A whole-building energy model is only as useful as it is calibrated to actual measured performance. ASHRAE Guideline 14-2014 specifies cv(RMSE) (coefficient of variation of root-mean-square error) and NMBE (normalised mean bias error) thresholds that determine whether a model is “calibrated” — and therefore acceptable as the basis for measurement & verification (M&V) decisions in retrofit savings calculations.
This guide explains both metrics, the ASHRAE G14 thresholds, and the practical workflow for calibrating an Indian commercial-building model.
Why calibration matters
A new-build project’s energy model is a forward prediction. A retrofit project’s model is a baseline against which measured savings are computed. Both need defensible accuracy.
For LEED v4.1 EAc6 (Measurement & Verification) and many retrofit-savings contracts, the model must be calibrated within ASHRAE G14 thresholds before its predictions are accepted. Without calibration, claimed savings are challenged.
The two metrics
cv(RMSE) — Coefficient of Variation of Root-Mean-Square Error
cv(RMSE) = √(Σ(predicted_i - measured_i)² / N) / Mean(measured)

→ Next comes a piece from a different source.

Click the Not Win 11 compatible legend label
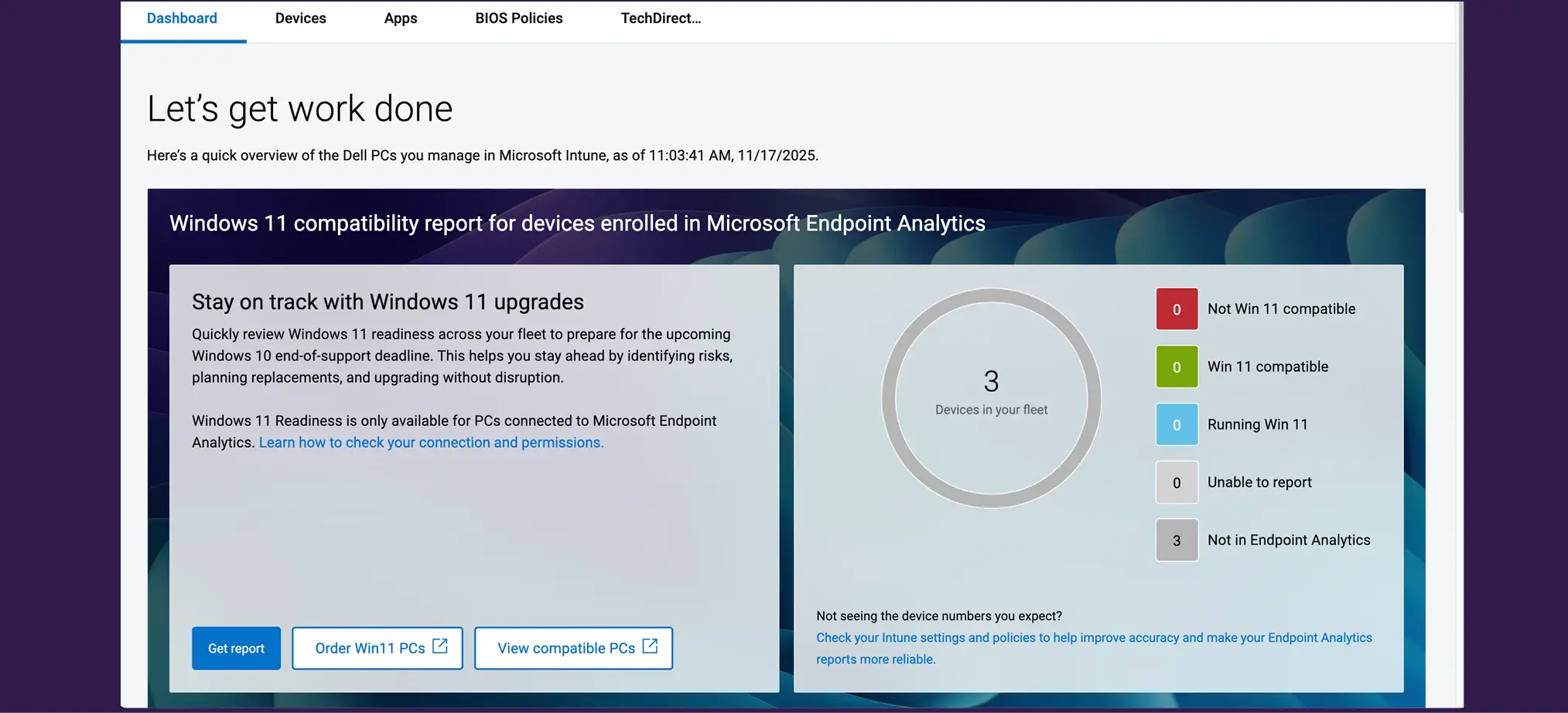Screen dimensions: 1568x713 pyautogui.click(x=1281, y=308)
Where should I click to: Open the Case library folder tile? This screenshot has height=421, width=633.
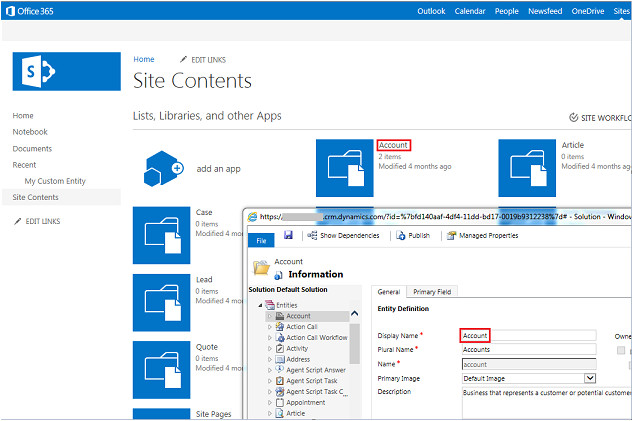pyautogui.click(x=162, y=236)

Expressed as a percentage. Lower is better. Measures both random and systematic errors.
ASHRAE G14 threshold:
- Monthly billing data: cv(RMSE) ≤ 15%
- Hourly metered data: cv(RMSE) ≤ 30%
The hourly threshold is more permissive because hourly variability is naturally higher than monthly.

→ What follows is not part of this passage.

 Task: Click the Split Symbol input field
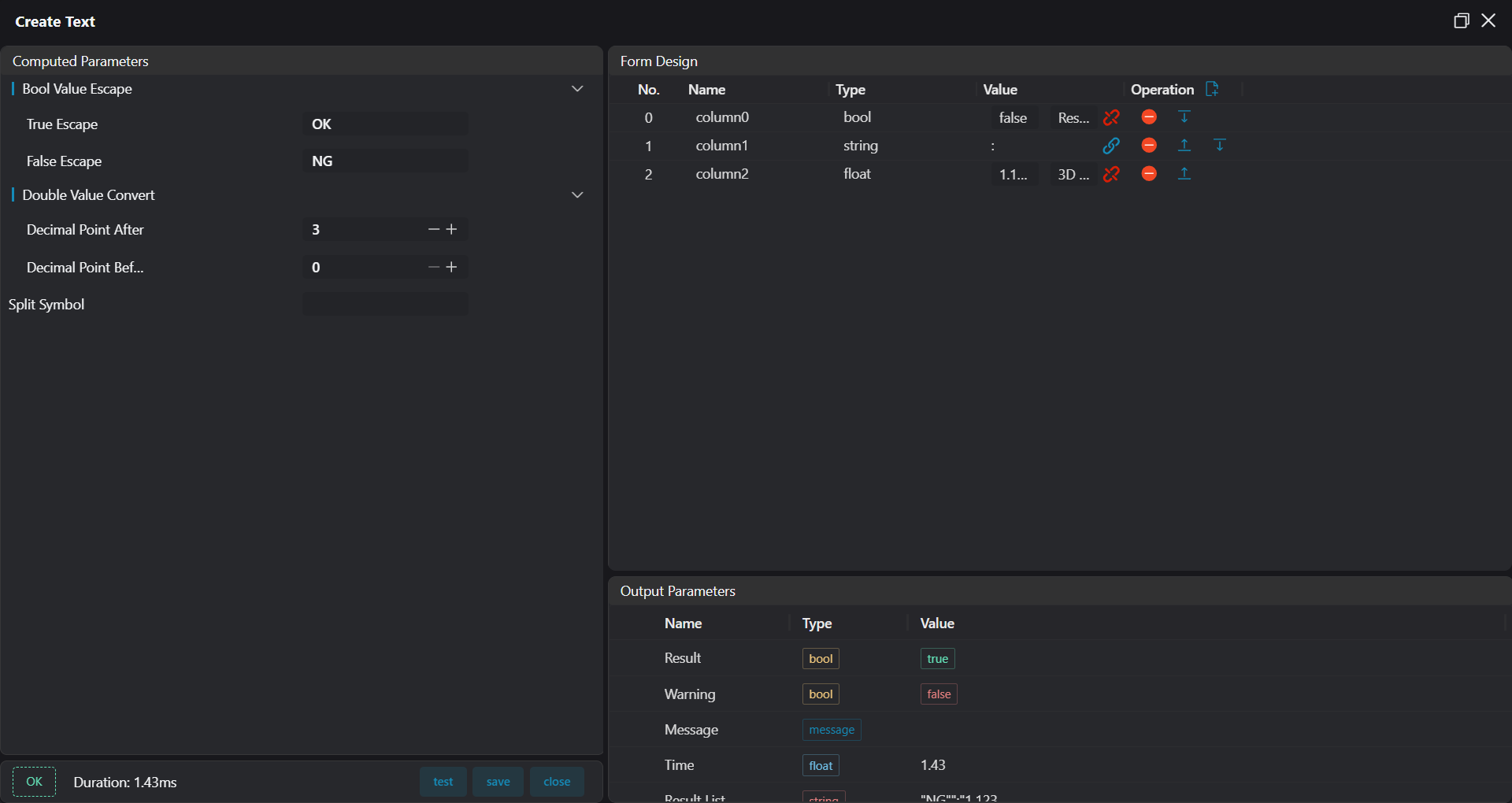385,305
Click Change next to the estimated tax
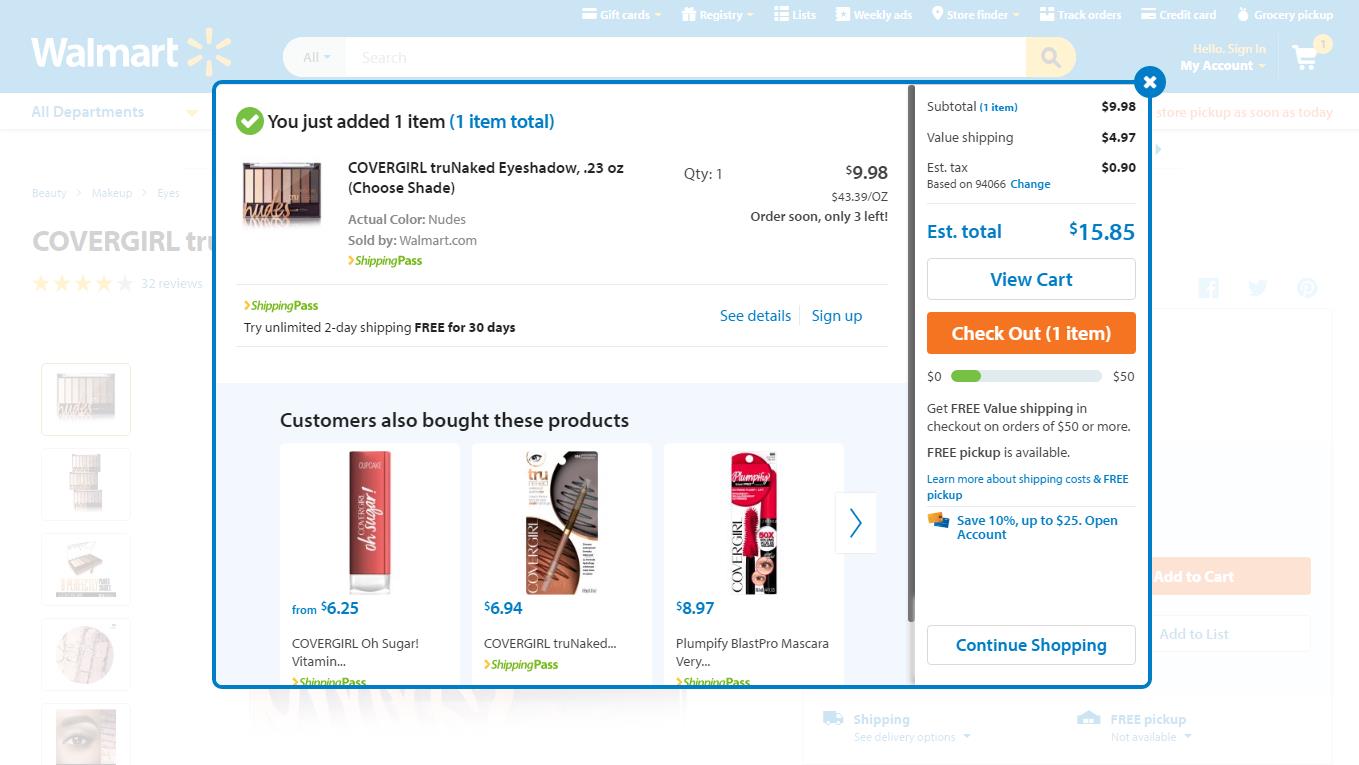The image size is (1359, 765). point(1030,184)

NMBE — Normalised Mean Bias Error
NMBE = (Σ(predicted_i - measured_i) / N) / Mean(measured)
Expressed as a percentage. Measures systematic over- or under-prediction.
ASHRAE G14 threshold:
- Monthly billing data: NMBE ≤ 5% (in absolute value)
- Hourly metered data: NMBE ≤ 10%
A model with NMBE = 0% means the average prediction equals the average measurement (no systematic bias, though individual hours may differ). A model with NMBE = 8% systematically over-predicts by 8%.
A model passes G14 if both cv(RMSE) and NMBE thresholds are met.
What “calibrated” actually requires
For a typical office building with monthly billing data over one year:
- Predicted vs measured monthly energy use, 12 data points
- cv(RMSE) ≤ 15%
- NMBE ≤ 5%
This is a low bar in principle but high in practice — initial models routinely show cv(RMSE) of 25-45% and NMBE of 10-20% before iteration.
Calibration workflow
Stage 1: Define inputs from physical observation
- Envelope dimensions from architectural drawings (R/U values from material specs)
- Occupancy schedule from building HR (or default schedule if office)
- Lighting density from lighting schedule (W/m²)
- Plug load density from electrical schedule
- HVAC equipment specifications + nameplate efficiencies
- Setpoint schedules (cooling 24°C in occupied; setback 28°C unoccupied)
Stage 2: Run baseline simulation, compare to measured
- Compute monthly cv(RMSE) and NMBE
- Identify the months with largest deviations
- Look for systematic patterns (e.g. winter under-prediction = wrong heating system; summer over-prediction = wrong cooling efficiency)
Stage 3: Iteration
Adjust inputs and re-run. Common adjustments:
- Schedules (occupancy, lighting, plug load) — usually +/- 15% from default
- Cooling setpoint (rarely 24°C all year; reality is 25-26°C summer with comfort drift)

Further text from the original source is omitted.